● Aufgabenstellung
Tausche im Abschnitt, der mit der Zeile mit „Task: Tap the 玄関 entrance label“ beginnt und mit der Zeile mit „Action: (x=248, y=141)“ endet, „toilet bowl“ gegen „toilet seat“ aus und gib nur diesen Abschnitt sonst unverändert wieder.

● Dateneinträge
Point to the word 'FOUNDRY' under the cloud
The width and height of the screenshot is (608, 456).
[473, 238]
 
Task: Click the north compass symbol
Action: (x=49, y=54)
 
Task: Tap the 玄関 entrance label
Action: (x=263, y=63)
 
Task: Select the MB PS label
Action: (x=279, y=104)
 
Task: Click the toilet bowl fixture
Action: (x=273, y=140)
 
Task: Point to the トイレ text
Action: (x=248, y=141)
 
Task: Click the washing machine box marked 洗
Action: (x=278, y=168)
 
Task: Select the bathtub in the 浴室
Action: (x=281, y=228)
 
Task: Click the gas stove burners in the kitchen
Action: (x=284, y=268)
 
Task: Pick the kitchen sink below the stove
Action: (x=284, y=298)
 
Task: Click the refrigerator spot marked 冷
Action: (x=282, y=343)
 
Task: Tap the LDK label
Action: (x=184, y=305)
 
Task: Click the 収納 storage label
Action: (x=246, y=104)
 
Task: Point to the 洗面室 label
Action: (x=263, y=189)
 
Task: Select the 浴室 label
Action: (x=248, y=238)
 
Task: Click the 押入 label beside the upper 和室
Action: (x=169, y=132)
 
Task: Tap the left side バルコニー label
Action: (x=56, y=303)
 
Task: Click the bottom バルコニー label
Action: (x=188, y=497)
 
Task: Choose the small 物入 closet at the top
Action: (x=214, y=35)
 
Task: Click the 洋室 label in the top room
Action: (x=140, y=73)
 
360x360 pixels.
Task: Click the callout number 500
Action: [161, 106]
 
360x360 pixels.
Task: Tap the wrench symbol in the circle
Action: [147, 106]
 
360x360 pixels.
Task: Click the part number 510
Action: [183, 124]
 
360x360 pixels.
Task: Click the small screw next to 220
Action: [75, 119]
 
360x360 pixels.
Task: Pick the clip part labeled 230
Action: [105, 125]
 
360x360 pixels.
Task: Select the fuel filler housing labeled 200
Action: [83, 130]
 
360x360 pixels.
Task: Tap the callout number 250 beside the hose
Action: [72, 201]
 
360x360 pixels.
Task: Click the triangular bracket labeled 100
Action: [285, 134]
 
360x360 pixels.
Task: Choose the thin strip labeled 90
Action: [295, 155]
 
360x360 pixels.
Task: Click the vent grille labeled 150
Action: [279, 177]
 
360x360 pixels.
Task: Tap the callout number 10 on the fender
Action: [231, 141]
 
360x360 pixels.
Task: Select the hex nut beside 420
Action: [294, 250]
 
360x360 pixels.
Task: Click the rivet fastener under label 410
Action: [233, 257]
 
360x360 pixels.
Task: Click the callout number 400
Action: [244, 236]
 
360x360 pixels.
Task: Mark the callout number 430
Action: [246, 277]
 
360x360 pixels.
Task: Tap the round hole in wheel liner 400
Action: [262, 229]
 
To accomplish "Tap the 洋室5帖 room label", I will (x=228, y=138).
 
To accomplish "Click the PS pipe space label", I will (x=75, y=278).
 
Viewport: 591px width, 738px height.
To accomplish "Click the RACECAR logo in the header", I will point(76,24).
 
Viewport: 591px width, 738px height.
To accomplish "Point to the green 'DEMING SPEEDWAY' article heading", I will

● Vollständige Ausgabe
Task: Tap the 玄関 entrance label
Action: (x=263, y=63)
 
Task: Select the MB PS label
Action: (x=279, y=104)
 
Task: Click the toilet seat fixture
Action: (x=273, y=140)
 
Task: Point to the トイレ text
Action: (x=248, y=141)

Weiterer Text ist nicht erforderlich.